Substack is a great platform. It is easy to write posts and drop all sorts of media into them. It is easy to distribute posts to an email list and, if you choose, try to monetize your work with paid subscriptions (okay, the monetizing part is not so easy). For writers who like to work independently, it is a revolutionary publishing tool.
BUT, BUT, BUT…you’d better make sure that whatever you are publishing is worthy of adding yet one more email to the spammed-out email inboxes of your subscribers. Only a true unicorn can crank out worthwhile content more than a few times a week without triggering the modern and easily triggered spam defense known as Reader Unsubscribe.
This creates a conundrum for me because I collect lots of random links to stuff that I think is worth SHARING but not EMAILING. I’ve added this sort of content to the end of newsletters, but I always feel like asking readers to digest a bunch of links after reading a few hundred words risks making me John Cleese offering Mr. Creosote “a wafer thin mint.” I can (and sometimes do) post quick content to Twitter or Instagram. But Twitter is a sh*tshow these days, and I have found Instagram to be most useful for posting video logs from the decks of Laughing Gull (more coming once she is back in the water in October). So I found myself wishing that Susbtack was more like my old website, where I could drop any link or info I liked without imposing on readers because they didn’t get notifications every time I posted; they were opting to visit my site whenever they felt like it.
Well, I figured out a way to grant my own wish: I will continue to send out the occasional Substack newsletter when I have something email-worthy (hopefully) to say. But I will also drop links, short commentary and other info that catches my attention into posts on my Substack page that I won’t email around. If you want to see this sort of news and notes from the Anthropocene Era, simply visit my Substack page anytime you have a few minutes to indulge your curiosity. And if you use an RSS reader—my favorite is Feedly—just add Sailing Into The Anthropocene to your RSS feed. In short, I am injecting some old-fashioned weblog DNA into Substack to produce a Genetically Modified Newsletter (GMN; all organic, no animals harmed). Hopefully, it will be a GMN that is immune to boredom.
Here is a sample of the sort of content I am talking about:
Burning Man Burns (and Consumes, and Pollutes) Too Much: I love the idea of Burning Man. But like all good ideas Burning Man got too popular, and became a bucket list event for people who think it is cool but don’t really subscribe to the planet-friendly ethics it espouses. They fly in, buy a bunch of camping stuff, burn lots of gas and propane to party comfortably, and then jet out leaving piles of dust-caked gear in local thrift shops and piles of trash in the desert for others to pick up. This is one of the best explanations of why the whole muddy mess is broken (click on image):
If you want more, here is a thoughtful journalist struggling to rationalize further attendance at Burning Man.

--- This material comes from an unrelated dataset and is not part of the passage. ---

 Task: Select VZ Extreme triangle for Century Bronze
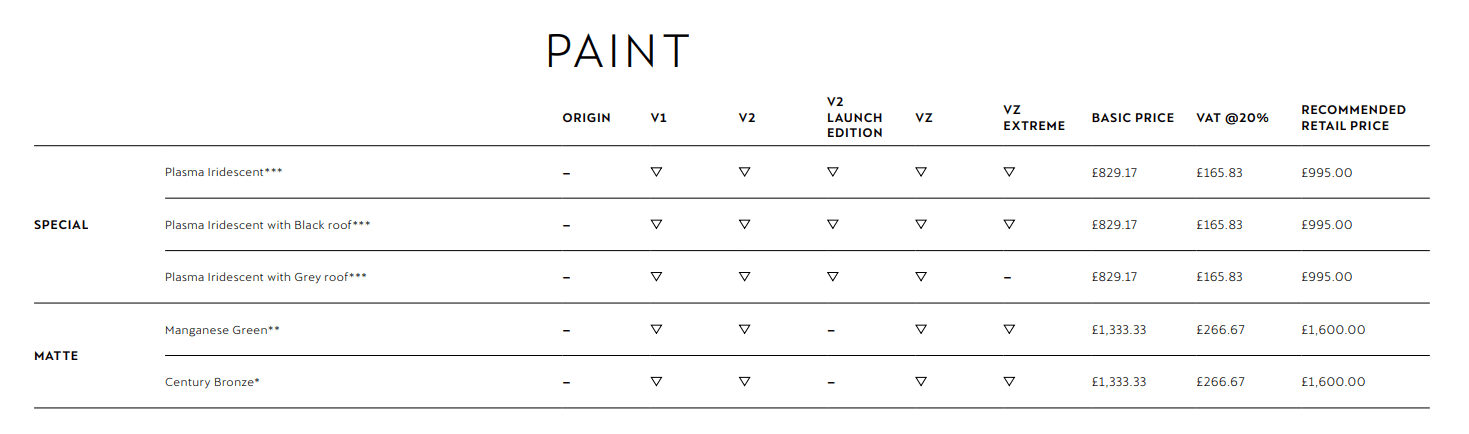pos(1009,381)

Stuck: When an adventure cruise ship goes aground off Greenland, it is yet another good reason to re-think adventure cruises:
The grounding of a luxury cruise ship off the coast of Greenland on Monday highlighted the irony of touring the fast-warming Arctic on vessels powered by fossil fuels, the main culprit in climate change. But the incident also underscores the recent growth of marine traffic in the region, a trend that raises the risk of accidents and pollution in hard-to-reach places.

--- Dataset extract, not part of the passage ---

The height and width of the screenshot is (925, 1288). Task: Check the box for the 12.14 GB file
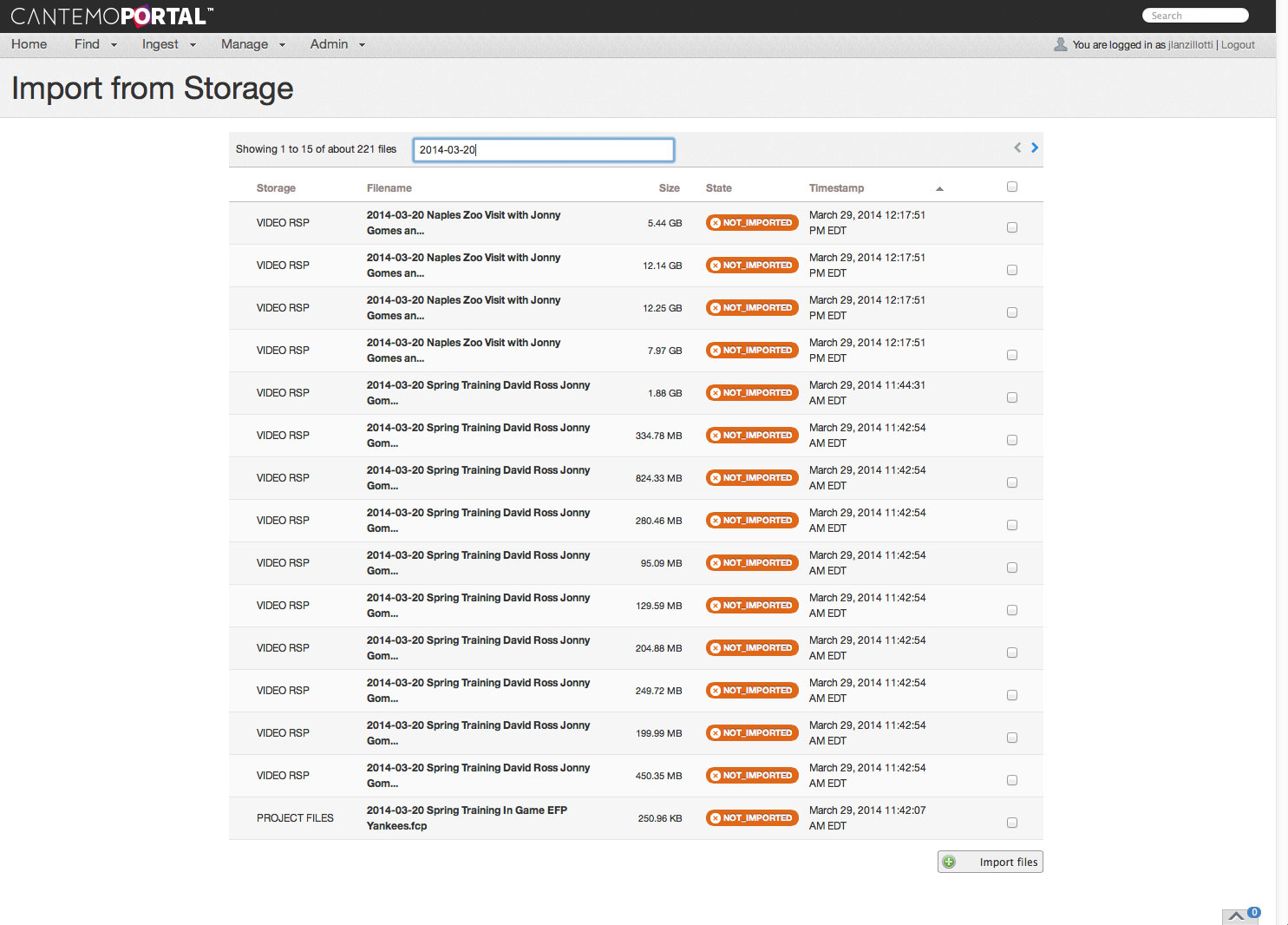(x=1012, y=270)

Global warming is destroying vast tracts of polar ice, opening previously frozen sea routes through the Arctic for longer periods. In the case of Greenland — where the Ocean Explorer was mired in glacial silt in a remote fjord before finally being freed Thursday — cruise ship traffic has risen 50% in the last year, to about 600 ships, according to Brian Jensen of the Danish military’s Joint Arctic Command.

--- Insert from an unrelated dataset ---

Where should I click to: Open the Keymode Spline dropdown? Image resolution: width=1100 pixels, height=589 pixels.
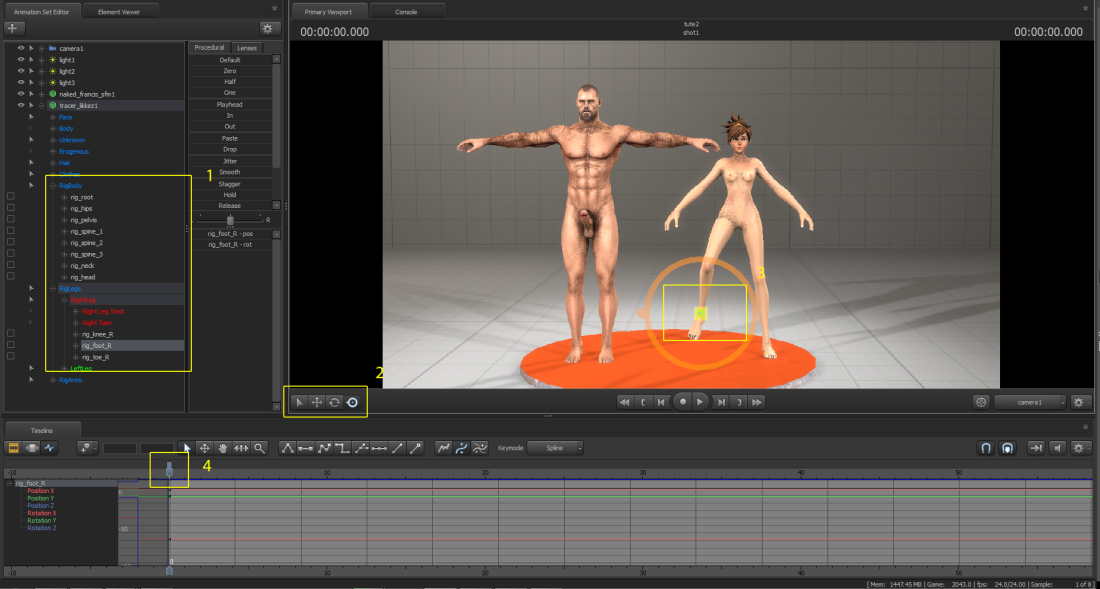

That trend is seen across the Arctic. “From the period of 2009 to 2018, ship traffic on a pan-Arctic scale doubled,” said Paul Berkman, lead author of a 2022 report on the subject published by the US National Oceanic and Atmospheric Administration. “Ship traffic is increasing as sea ice is decreasing.”
Worth Fighting For: Sutton Lynch is devoting himself to photographing the majestic beauty of sea life off Long Island:
Sutton Lynch rises most days before the sun, arriving at Atlantic Beach in Amagansett, N.Y., for the early-morning calm. It’s the same beach he’s been going to since he was a child, and where he worked as a lifeguard for years as a teenager. Now 23, he spends his mornings surveying the horizon. When he spots activity on the water’s surface, he sends out his drone.
Mr. Lynch has earned a devoted following on Instagram for his remarkable footage of marine life off the coast of the East End of Long Island. Alongside images and videos of humpbacks, hammerheads, dolphins, bluefish and many other species, he writes captions that range from childhood memories and research on the effects of fishing policy to explanations of animal behavior. Across the board, his work exudes a reverence for the ocean and the creatures that call it home.
The planet needs more chroniclers like Sutton Lynch (follow him here). They help everyone understand what is at stake.